Contrairement à la prise d’acte, qui entraîne la cessation immédiate du contrat de travail, la demande en résiliation judiciaire n’entraîne pas directement la rupture des relations contractuelles, lesquelles se poursuivent jusqu’à ce que le juge statue. (Cass. soc., 20 janvier 2010, n° 08-43.471, FS-P+B)

 

En ce sens, c’est au juge saisi qu’il appartient de prononcer – ou non – la rupture du contrat de travail.  Pour cela, le juge dispose d’un pouvoir souverain d’appréciation et doit constater à ce titre si les manquements invoqués sont :

 

 

  • Suffisamment graves pour empêcher la poursuite du contrat

 

  • Et qu’ils n’ont pas cessé au jour où le juge statue. Ainsi, un employeur a tout intérêt à régulariser la situation avant ledit jour. (Cass. soc., 21 juin 2017, n° 15-24.272, F-D Cass. soc., 28 novembre 2018, n° 17-22.724, F-D).

 

A la suite cette étude, la résiliation pourra, si elle est justifiée, produire les effets d’un licenciement sans cause réelle et sérieuse ou même d’un licenciement nul, par exemple en cas de harcèlement.

 

(Cass. soc., 20 janvier 1998, n° 95-43.350 ; Cass. soc., 28 mars 2018, n° 16-20.020, F)

 

En revanche, si les manquements de l’employeur ne sont pas établis ou insuffisamment graves, les juges déboutent le salarié de sa demande et les relations contractuelles se poursuivront ainsi.

 

( Cass. soc., 4 septembre 2019, n° 18-19.739, F-D ; Cass. soc., 26 septembre 2007, n° 06-42.551, FS-P+B )

 

La Chambre sociale de la Cour de cassation était appelée à statuer, dans cet arrêt du 30 juin 2021 commenté, sur la question de la prescription des griefs invoqués par le salarié qui saisit tardivement le Conseil de prud’hommes d’une demande de résiliation judiciaire.

 

En l’espèce, salariée, placée en arrêt maladie en juillet 2012, avait saisi le Conseil de prud’hommes, en juillet 2015, d’une demande de résiliation judiciaire de son contrat de travail, soit 3 ans après son placement en arrêt de travail, étant précisé que son arrêt maladie était ininterrompu depuis lors.

 

Elle invoquait à ce titre un manquement de son employeur à son obligation de sécurité, qui avait selon elle conduit à son arrêt de travail pour maladie.

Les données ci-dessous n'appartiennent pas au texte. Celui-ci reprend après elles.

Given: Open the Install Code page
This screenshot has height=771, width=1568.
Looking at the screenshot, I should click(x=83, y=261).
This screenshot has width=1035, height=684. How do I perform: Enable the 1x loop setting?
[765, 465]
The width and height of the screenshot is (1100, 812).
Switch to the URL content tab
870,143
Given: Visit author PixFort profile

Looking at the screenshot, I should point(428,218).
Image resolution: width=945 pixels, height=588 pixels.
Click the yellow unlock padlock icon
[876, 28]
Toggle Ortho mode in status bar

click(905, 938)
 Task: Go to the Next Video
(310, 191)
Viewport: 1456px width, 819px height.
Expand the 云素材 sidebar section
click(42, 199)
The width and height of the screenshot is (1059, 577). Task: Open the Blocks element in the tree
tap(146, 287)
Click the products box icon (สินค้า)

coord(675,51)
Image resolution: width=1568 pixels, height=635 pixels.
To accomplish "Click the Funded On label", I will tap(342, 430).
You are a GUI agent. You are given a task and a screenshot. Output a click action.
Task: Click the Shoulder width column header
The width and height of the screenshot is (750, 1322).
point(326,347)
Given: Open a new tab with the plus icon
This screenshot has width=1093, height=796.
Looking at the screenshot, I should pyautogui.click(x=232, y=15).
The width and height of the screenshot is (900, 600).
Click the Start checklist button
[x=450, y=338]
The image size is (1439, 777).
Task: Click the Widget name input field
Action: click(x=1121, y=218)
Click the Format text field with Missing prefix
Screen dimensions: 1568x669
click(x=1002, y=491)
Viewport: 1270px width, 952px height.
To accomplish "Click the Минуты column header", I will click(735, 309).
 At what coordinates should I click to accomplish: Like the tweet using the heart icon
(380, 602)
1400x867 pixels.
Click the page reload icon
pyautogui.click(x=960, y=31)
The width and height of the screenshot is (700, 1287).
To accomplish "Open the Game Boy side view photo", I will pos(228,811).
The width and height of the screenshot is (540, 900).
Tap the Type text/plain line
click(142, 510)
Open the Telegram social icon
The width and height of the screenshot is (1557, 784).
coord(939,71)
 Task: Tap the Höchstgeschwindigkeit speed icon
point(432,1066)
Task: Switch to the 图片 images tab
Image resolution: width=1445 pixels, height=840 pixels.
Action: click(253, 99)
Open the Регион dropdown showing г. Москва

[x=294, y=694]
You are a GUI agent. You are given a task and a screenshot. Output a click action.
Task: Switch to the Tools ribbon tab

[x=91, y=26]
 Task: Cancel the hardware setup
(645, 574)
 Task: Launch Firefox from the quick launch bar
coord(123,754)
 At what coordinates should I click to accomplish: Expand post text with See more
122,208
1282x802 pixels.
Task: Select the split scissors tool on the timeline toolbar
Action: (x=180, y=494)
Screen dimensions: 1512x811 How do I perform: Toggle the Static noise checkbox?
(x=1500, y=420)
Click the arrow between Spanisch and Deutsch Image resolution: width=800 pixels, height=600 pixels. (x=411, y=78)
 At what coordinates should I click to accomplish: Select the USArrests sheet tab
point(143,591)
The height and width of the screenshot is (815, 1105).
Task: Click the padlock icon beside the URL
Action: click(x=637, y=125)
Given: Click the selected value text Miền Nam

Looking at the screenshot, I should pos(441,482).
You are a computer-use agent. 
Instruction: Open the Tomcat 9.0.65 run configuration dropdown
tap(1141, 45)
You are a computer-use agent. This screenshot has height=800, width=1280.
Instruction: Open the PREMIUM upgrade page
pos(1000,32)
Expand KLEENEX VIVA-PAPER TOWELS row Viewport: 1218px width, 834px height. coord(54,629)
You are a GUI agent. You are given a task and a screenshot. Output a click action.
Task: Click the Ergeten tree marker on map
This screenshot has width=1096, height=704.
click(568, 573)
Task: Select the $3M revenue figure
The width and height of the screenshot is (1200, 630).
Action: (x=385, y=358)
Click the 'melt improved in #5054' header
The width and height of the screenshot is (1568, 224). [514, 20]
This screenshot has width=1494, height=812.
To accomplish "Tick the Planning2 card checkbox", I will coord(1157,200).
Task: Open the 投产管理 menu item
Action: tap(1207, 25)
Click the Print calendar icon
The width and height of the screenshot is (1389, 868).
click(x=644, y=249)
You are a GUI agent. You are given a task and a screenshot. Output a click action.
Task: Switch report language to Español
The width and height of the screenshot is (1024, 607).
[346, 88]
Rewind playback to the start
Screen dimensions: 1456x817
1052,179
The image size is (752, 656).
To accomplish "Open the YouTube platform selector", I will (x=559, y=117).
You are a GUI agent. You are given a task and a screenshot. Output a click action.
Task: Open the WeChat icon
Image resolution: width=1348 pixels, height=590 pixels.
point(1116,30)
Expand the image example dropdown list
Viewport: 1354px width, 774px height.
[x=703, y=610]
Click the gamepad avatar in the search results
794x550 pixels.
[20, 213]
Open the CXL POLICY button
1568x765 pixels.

Elle se prévalait en outre de faits intervenus postérieurement à son arrêt de travail et à la saisine du Conseil de prud’hommes.

 

La Cour d’appel déboute la salariée, estimant que ses demandes sont prescrites, au regard de l’article L. 1471-1 du Code du travail qui indique que « toute action portant sur l’exécution du contrat de travail se prescrit par deux ans à compter du jour où celui qui l’exerce a connu ou aurait dû connaître les faits lui permettant d’exercer son droit ».

 

A ce titre, ils estiment qu’à la date de son arrêt en 2012 elle avait dès cette date eu connaissance des faits lui permettant d’exercer son droit. Qu’ainsi, ayant tardé d’introduire sa demande au titre du manquement à l’obligation de sécurité, elle est déclarée prescrite et la Cour d’appel s’abstient d’examiner les autres griefs postérieurs à la saisine du conseil de prud’hommes.

 

La salariée forme un pourvoi en cassation au motif que sa demande de résiliation judiciaire était fondée sur plusieurs éléments, notamment en lien avec la mise en invalidité et la déclaration d’inaptitude, de sorte que la cour d’appel aurait dû examiner l’ensemble des griefs énoncés.

 

Dans son arrêt du 30 juin 2021, la Chambre sociale de la Cour de cassation censure le raisonnement des juges du fond au visa de l’article L. 1231-1 du Code du travail.

 

A ce titre, elle énonce que « le juge, saisi d’une demande de résiliation judiciaire du contrat de travail, doit examiner l’ensemble des griefs invoqués au soutien de celle-ci, quelle que soit leur ancienneté ».

 

La Cour de cassation en conclut que les juges du fond auraient dû examiner l’ensemble des griefs articulés par la salariée au soutien de sa demande de résiliation judiciaire et qu’ils ne pouvaient omettre d’en examiner certains ou refuser d’en examiner d’autres.

 

Par cet arrêt, la Cour continue sa position déjà adoptée depuis quelques années

 

(Cass. soc., 26 septembre 2018, n° 17-17.893, F-D ; Cass. soc., 13 mars 2019 n° 17-27.380, F-D)

 

Cependant c’est la première fois que la question de la prescription était posée dans un tel cas.

 

Ainsi, indépendamment de la question de prescription, des faits trop anciens invoqués par un salarié sont susceptibles d’entraîner le rejet de ses prétentions, dès lors que le juge constate qu’ils n’ont pas fait obstacle à la poursuite du contrat de travail.

 

L’ancienneté des faits constitue ainsi pour le juge un critère d’appréciation de la gravité des manquements de l’employeur invoqués par le salarié au soutien de sa demande.

 

Mais alors, l’action en résiliation judiciaire du contrat de travail est-elle soumise à un délai de prescription dès lors que le juge « doit examiner l’ensemble des griefs invoqués au soutien de celle-ci, quelle que soit leur ancienneté » ?

 

Sans doute l’argument de la prescription aurait eu de meilleures chances d’aboutir si la salariée n’avait invoqué que le manquement au titre de l’obligation de sécurité au-delà d’un délai de prescription de deux ans, sans faire état de griefs plus récents au soutien de sa demande en résiliation judiciaire.

 

 

 

Cass. soc., 30 juin 2021, n° 19-18.533, FS-B

« Vu l’article L. 1231-1 du code du travail :


  1. Selon ce texte, le contrat de travail à durée indéterminée peut être rompu à l’initiative de l’employeur ou du salarié, ou d’un commun accord.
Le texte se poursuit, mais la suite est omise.